The reply should reproduce every line of the data below word for word, minus any images.
▬▬▬
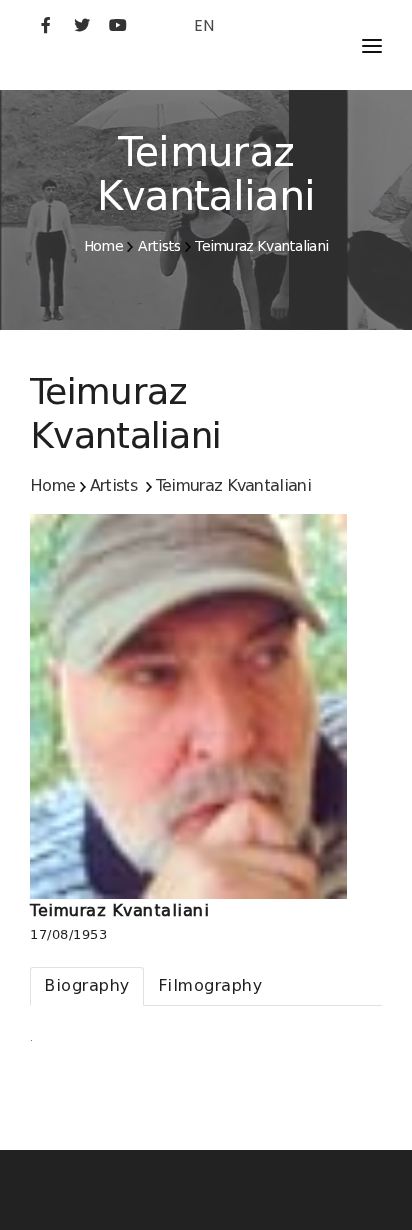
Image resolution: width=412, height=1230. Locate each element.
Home (103, 246)
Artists (159, 246)
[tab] (87, 986)
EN (204, 25)
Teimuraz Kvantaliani (261, 246)
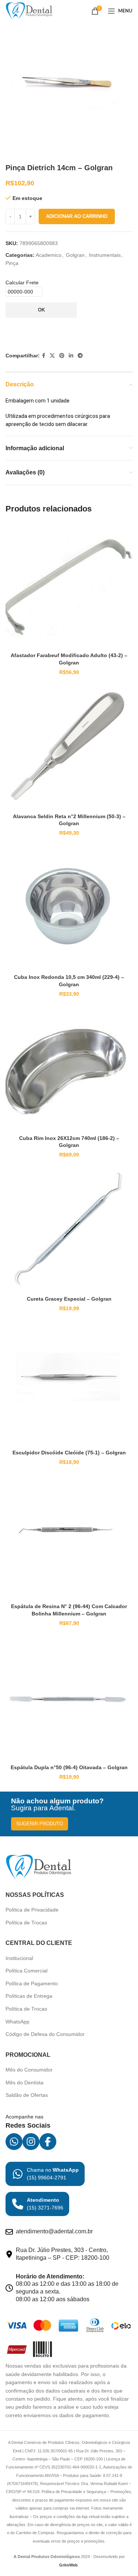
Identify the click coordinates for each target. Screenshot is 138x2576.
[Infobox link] (45, 2174)
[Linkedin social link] (71, 356)
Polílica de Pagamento (32, 1983)
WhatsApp (17, 2022)
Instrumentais (105, 255)
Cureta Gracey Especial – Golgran (69, 1299)
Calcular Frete (22, 282)
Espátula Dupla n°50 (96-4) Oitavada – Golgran (69, 1767)
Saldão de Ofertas (27, 2095)
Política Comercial (26, 1971)
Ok (41, 310)
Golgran (75, 255)
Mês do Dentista (24, 2082)
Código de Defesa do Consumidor (45, 2034)
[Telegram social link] (80, 356)
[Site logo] (29, 11)
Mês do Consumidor (29, 2070)
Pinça (12, 263)
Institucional (19, 1958)
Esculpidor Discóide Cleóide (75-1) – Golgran (69, 1452)
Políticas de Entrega (29, 1996)
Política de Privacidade (32, 1910)
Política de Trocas (26, 1922)
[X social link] (52, 356)
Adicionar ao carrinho (76, 216)
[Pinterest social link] (62, 356)
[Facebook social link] (43, 356)
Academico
▬▬▬
▶ _RESPONSE_
Image resolution: width=412, height=1230. Locate each element.
Home (103, 246)
Artists (159, 246)
[tab] (87, 986)
EN (204, 25)
Teimuraz Kvantaliani (261, 246)
Identify the click coordinates for each target. Screenshot is 138x2576.
[Infobox link] (45, 2174)
[Linkedin social link] (71, 356)
Polílica de Pagamento (32, 1983)
WhatsApp (17, 2022)
Instrumentais (105, 255)
Cureta Gracey Especial – Golgran (69, 1299)
Calcular Frete (22, 282)
Espátula Dupla n°50 (96-4) Oitavada – Golgran (69, 1767)
Saldão de Ofertas (27, 2095)
Política Comercial (26, 1971)
Ok (41, 310)
Golgran (75, 255)
Mês do Dentista (24, 2082)
Código de Defesa do Consumidor (45, 2034)
[Telegram social link] (80, 356)
[Site logo] (29, 11)
Mês do Consumidor (29, 2070)
Pinça (12, 263)
Institucional (19, 1958)
Esculpidor Discóide Cleóide (75-1) – Golgran (69, 1452)
Políticas de Entrega (29, 1996)
Política de Privacidade (32, 1910)
Política de Trocas (26, 1922)
[X social link] (52, 356)
Adicionar ao carrinho (76, 216)
[Pinterest social link] (62, 356)
[Facebook social link] (43, 356)
Academico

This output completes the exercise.